Apple has simply been the closed garden monolith that said "we know the best configuration for our environment" and by and large that can be true. But the reality is that less and less can one configuration rule them all in high-end computing where you need niche hardware and lots of horsepower as we've tapped out our speeds per core. The fact that they are finally conceding that many professional users want flexibility to tailor their machines to their workflows, as was pointed out in the article, is just them avoiding becoming completely irrelevant to the true professional class that is worried about performance and bottom line more than what brand of computer they use.

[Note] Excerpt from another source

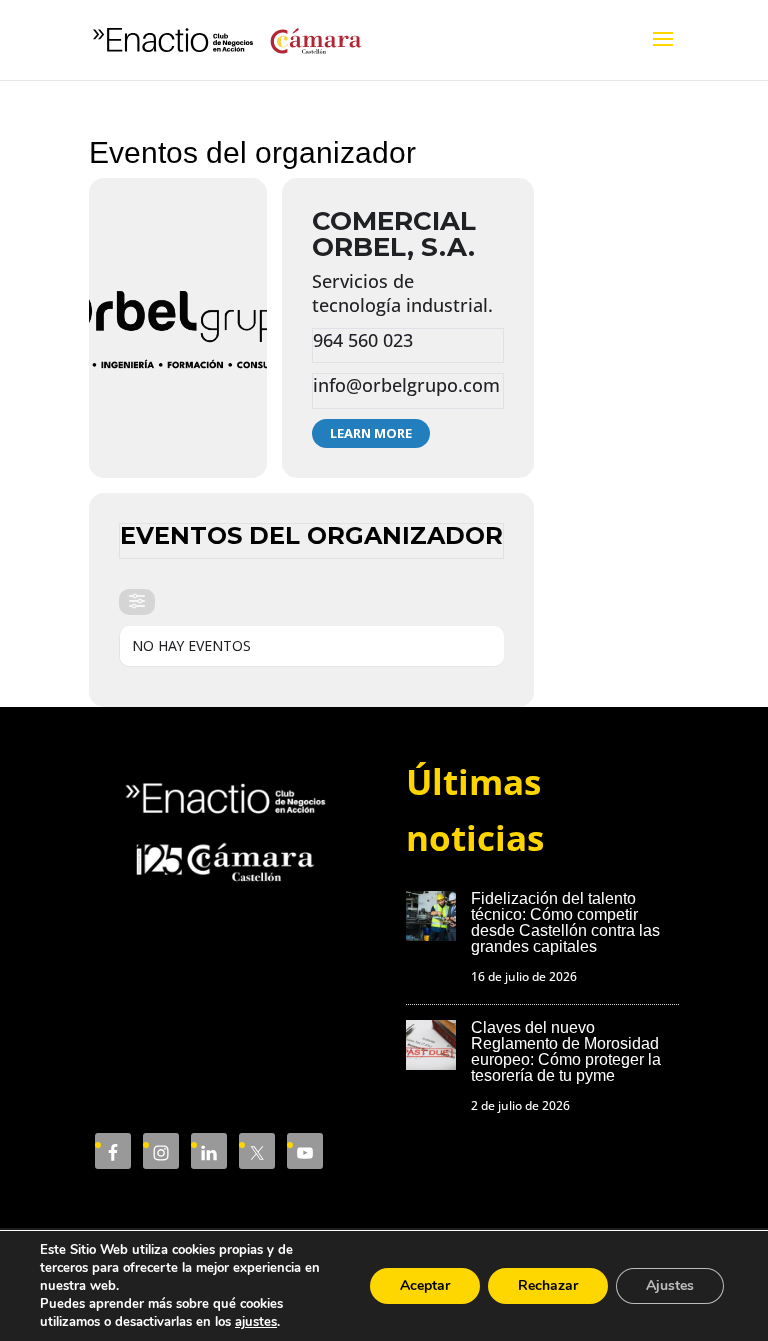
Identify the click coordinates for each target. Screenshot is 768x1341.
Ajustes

And does anyone think for a second that in 5 years when it's time to upgrade your CPU and Mobo that Apple will just sell that stuff and let you piecemeal upgrade while keeping your case, PSU, HDD, SSD, etc? No. They will try and pawn everyone off on a brand new tower whole-hog. Sure, that will be what most professionals need anyway, because no-one has time for the logistics of simply upgrading a bunch of machines, but it ultimately means that Apple could just as well offer simply a highly configurable base machine and let users buy exactly what hardware they need, which is already common for every single PC maker,
A telling example for me is when Casey Neistat chose to ditch his beloved Apple and his R2D2 Mac Pro for a swanky custom-built PC, because Apple simply diddn't offer anything that could remotely do what he needed done.
That all said, I do like the actual industrial design of new Mac Pro case. If Apple was just selling it as an fancy ATX chassis I could see people buying one for a regular PC build, because it's a slick piece of hardware. But ultimately you can get a really excellent, well designed, stylish PC case today for under $200 without even trying so, that's still not a huge selling point.

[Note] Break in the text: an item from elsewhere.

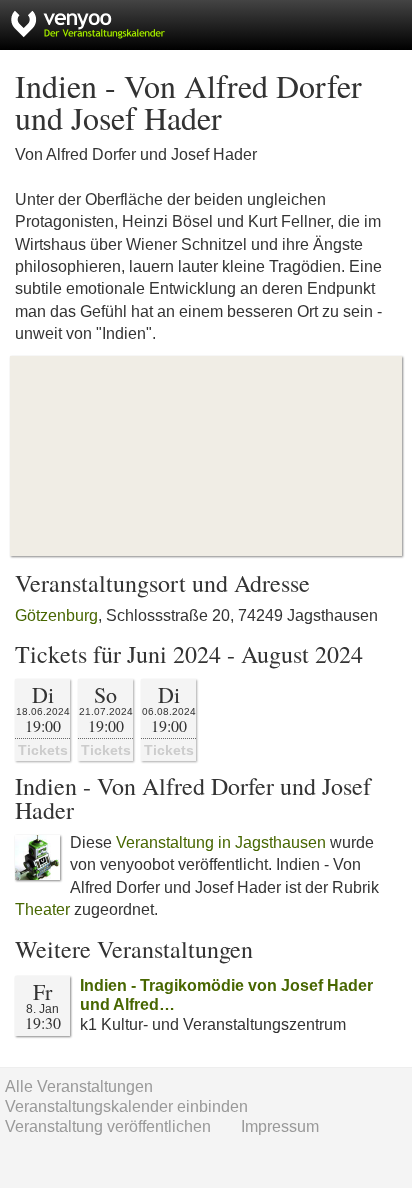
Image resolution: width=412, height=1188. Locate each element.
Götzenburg (56, 615)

You left out the best (by far) modular computer - the Acorn RISC-PC.
Wow this is amazing haha. There's actually a kitchen sink on top???
Yup. Mind you , as best I can remember, the pizza oven didn’t actually get to true cooking temperatures.
With this new MPX module, isn't Apple basically reinforcing their walled ecosystem approach by saying "you can upgrade this over time, you just have to do it our way"...?
It's a tower PC, they've existed for decades. Is this one better than other workstation machines? Maybe, but it's so far from being new or innovate it's laughable.
I'm starting to suspect these articles are paid shill editorial verticals.
Really? Modularity is not new, and it should not come at such a paid premium.
The previous article saying Apple is right to charge a thousand bucks for a piece of equipment that doesn't even have a single capacitor in it, is madness.
A thousand dollars could change a family in Botswana's life forever, and you're defending the ability to tilt a screen 90 degrees as some sort of religious experience.
Face it guys, Apple is the Supreme of personal computers.
After several years of nothing but links to terrible Eric Strebel videos and reposts of six year old blog entries from some dude that sells overpriced chisels *this* is what you think is payola?